Some aviation security responsibilities remained with FAA. For example, 
FAA is responsible for the security of its air traffic control and 
other computer systems and of its air traffic control facilities. FAA 
also administers the Airport Improvement Program (AIP) trust fund, 
which is used to fund capital improvements to airports, including some 
security enhancements, such as terminal modifications to accommodate 
explosives detection equipment.

Since September 2001, Multiple Initiatives Have Increased Aviation 
Security:

Over the past 2 years, TSA and FAA have taken major steps to increase 
aviation security. TSA has implemented congressional mandates and 
explored options for increasing the use of technology and information 
to control access to secure areas of airports and to improve passenger 
screening. FAA has focused its efforts on enhancing the security of the 
nation's air traffic control systems and facilities. In ongoing work, 
we are examining some of these efforts in more detail (see app. IV).

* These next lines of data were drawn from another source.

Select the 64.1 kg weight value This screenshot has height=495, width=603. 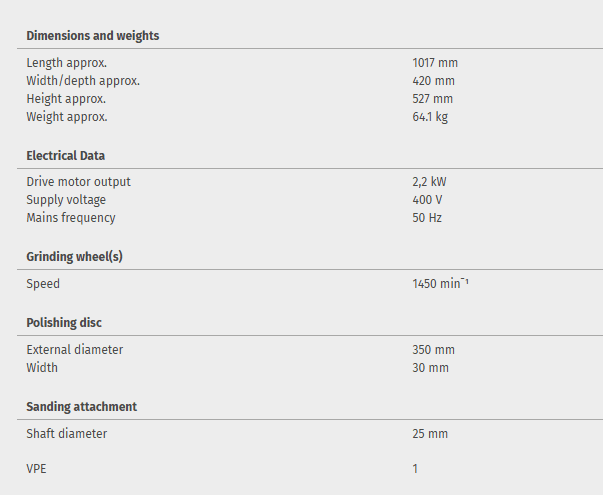(x=430, y=117)
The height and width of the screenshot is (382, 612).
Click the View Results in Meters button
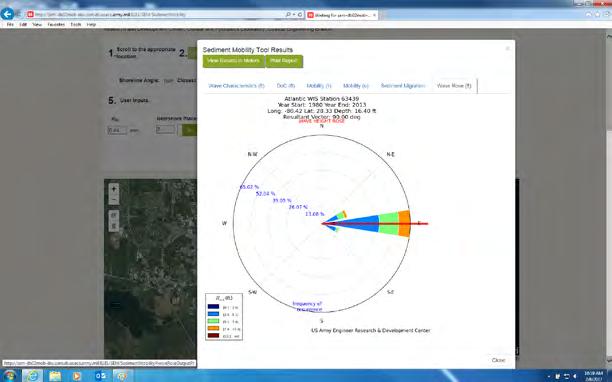234,61
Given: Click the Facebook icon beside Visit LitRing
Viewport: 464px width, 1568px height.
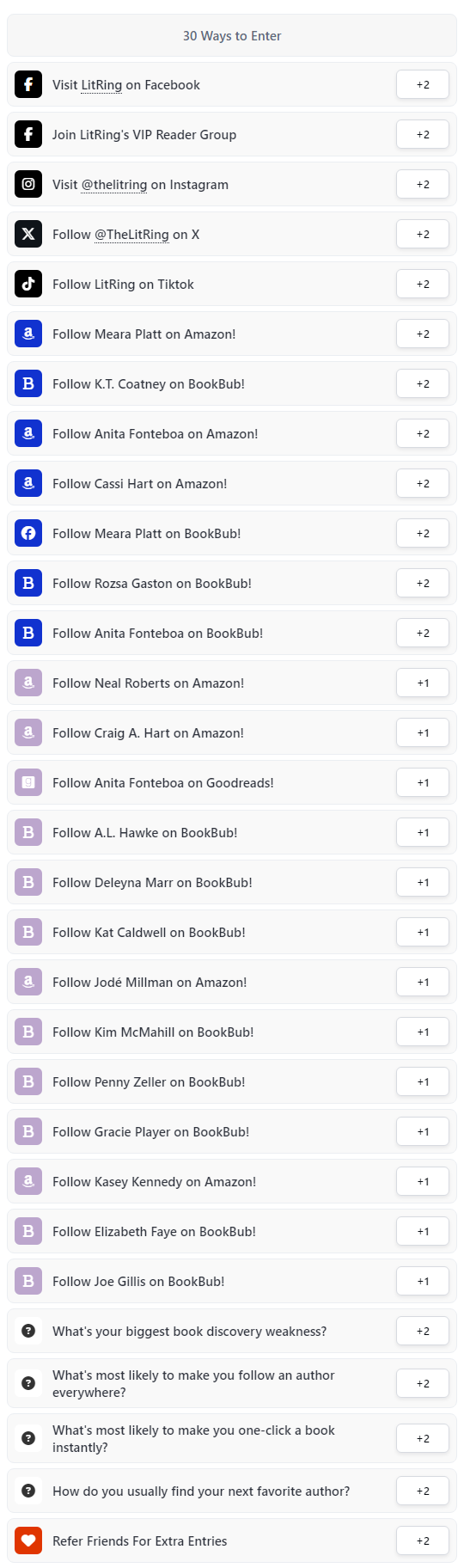Looking at the screenshot, I should [x=28, y=84].
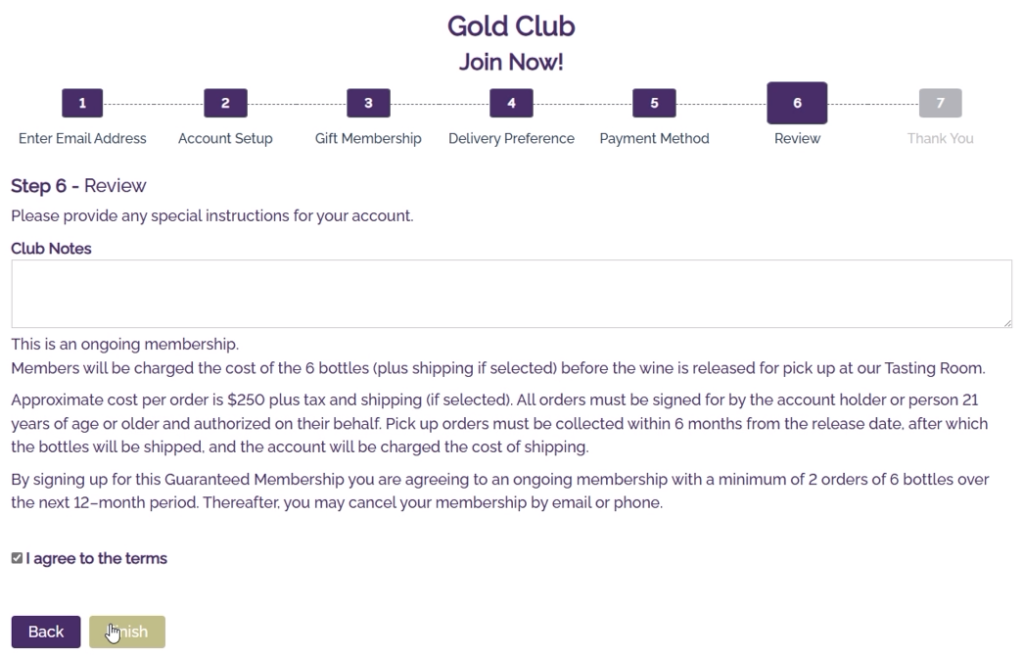1024x657 pixels.
Task: Uncheck the agree to terms checkbox
Action: pos(17,559)
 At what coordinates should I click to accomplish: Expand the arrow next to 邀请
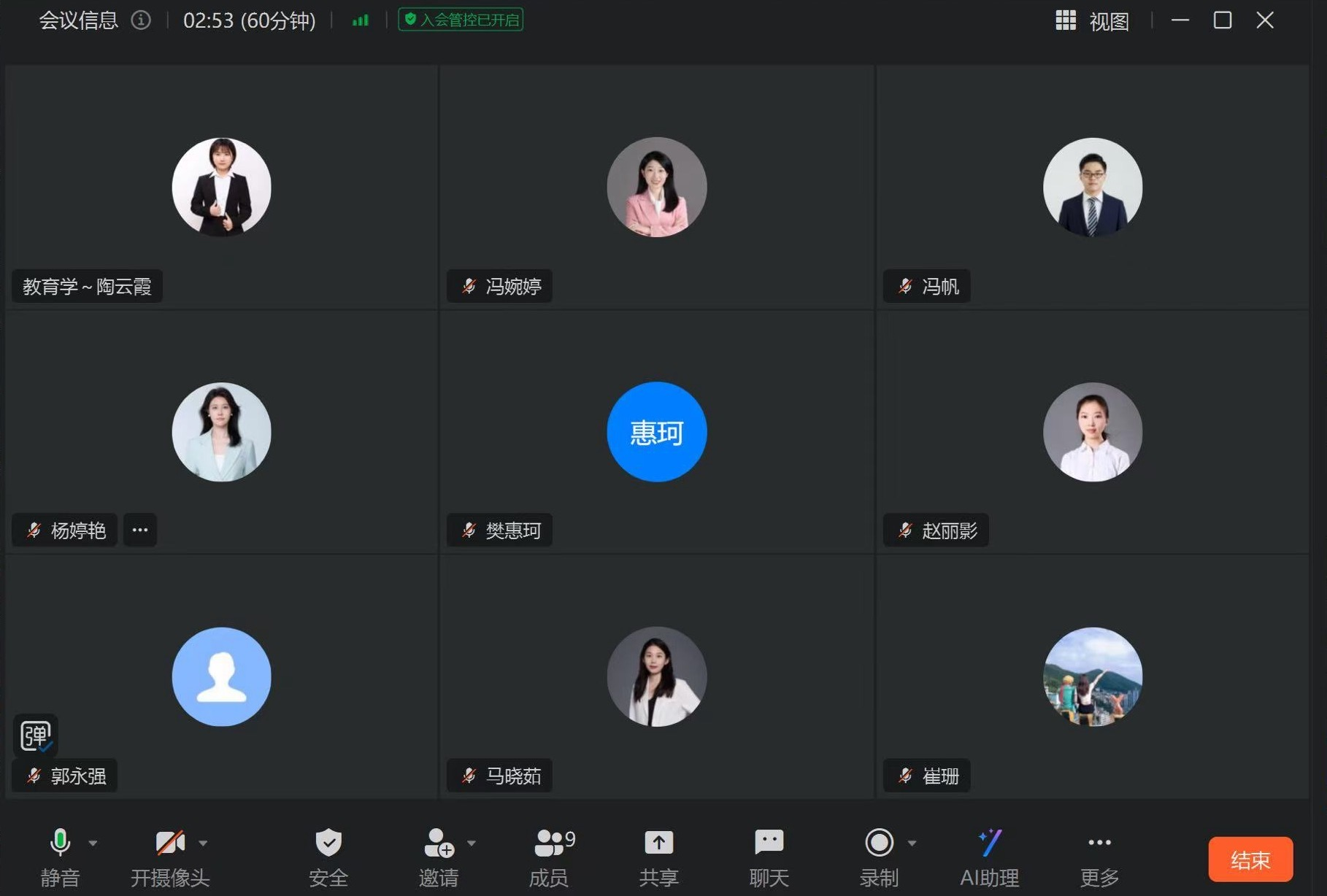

TSA Met Many Aviation Security Mandates but Encountered Some 
Difficulties:

In its first year, TSA worked to establish its organization and focused 
primarily on meeting the aviation security deadlines set forth in ATSA, 
accomplishing a large number of tasks under a very ambitious schedule. 
In January 2002, TSA had 13 employees--1 year later, the agency had 
about 65,000 employees. TSA reported that it met over 30 deadlines 
during 2002 to improve aviation security. (See app. I for the status of 
mandates in ATSA.) For example, according to TSA, it:

* met the November 2002 deadline to deploy federal passenger screeners 
at airports across the nation by hiring, training, and deploying over 
40,000 individuals to screen passengers at 429 commercial airports (see 
fig. 2);

* hired and deployed more than 20,000 individuals to screen all checked 
baggage;

* has been using explosives detection systems or explosives trace 
detection equipment to screen about 90 percent of all checked baggage 
as of December 31, 2002;[Footnote 4]

* has been using alternative means such as canine teams, hand searches, 
and passenger-bag matching to screen the remaining checked baggage;

* confiscated more than 4.8 million prohibited items (including 
firearms, knives, and incendiary or flammable objects) from passengers; 
and:

* has made substantial progress in expanding the Federal Air Marshal 
Service.

In addition, according to FAA, U.S. and foreign airlines met the April 
2003 deadline to harden cockpit doors on aircraft flying in the United 
States.

Figure 2: Screening Passengers at a U.S. Commercial Airport:

[See PDF for image]

[End of figure]

Not unexpectedly, TSA experienced some difficulties in meeting these 
deadlines and achieving these goals. For example, operational and 
management control problems, cited later in this testimony, emerged 
with the rapid expansion of the Federal Air Marshal Service, and TSA's 
deployment of some explosives detection systems was delayed. As a 
result, TSA had to grant waivers of up to a year (until Dec. 31, 2003) 
to a few airports, authorizing them to use alternative means to screen 
all checked baggage. Recently, airport representatives with whom we 
spoke expressed concern that not all of these airports would meet the 
new December 2003 deadline established in their waivers because, 
according to the airport representatives, there has not been enough 
time to produce, install, and integrate all of the systems required to 
meet the deadline.

TSA Is Making Greater Use of Technology and Information to Enhance 
Aviation Security:

To strengthen control over access to secure areas of airports and other 
transportation facilities, TSA is pursuing initiatives that make 
greater use of technology and information. For example, the agency is 
investigating the establishment of a Transportation Workers 
Identification Card (TWIC) program. TWIC is intended to establish a 
uniform, nationwide standard for the secure identification of 12 
million workers who require unescorted physical or cyber access to 
secure areas at airports and other transportation facilities. 
Specifically, TWIC will combine standard background checks and 
biometrics so that a worker can be positively matched to his or her 
credential. Once the program is fully operational, the TWIC card will 
be the standard credential for airport workers and will be accepted by 
all modes of transportation. According to TSA, developing a uniform, 
nationwide standard for identification will minimize redundant 
credentialing and background checks. Currently, each airport is 
required, as part of its security program, to issue credentials to 
workers who need access to secure, nonpublic areas, such as baggage 
loading areas.[Footnote 5] Airport representatives have told us that 
they think a number of operational issues need to be resolved for the 
TWIC card to be feasible. For example, the TWIC card would have to be 
compatible with the many types of card readers used at airports around 
the country, or new card readers would have to be installed. At large 
airports, this could entail replacing hundreds of card readers, and 
airport representatives have expressed concerns about how this effort 
would be funded. In April 2003, TSA awarded a contract to test and 
evaluate various technologies at three pilot sites.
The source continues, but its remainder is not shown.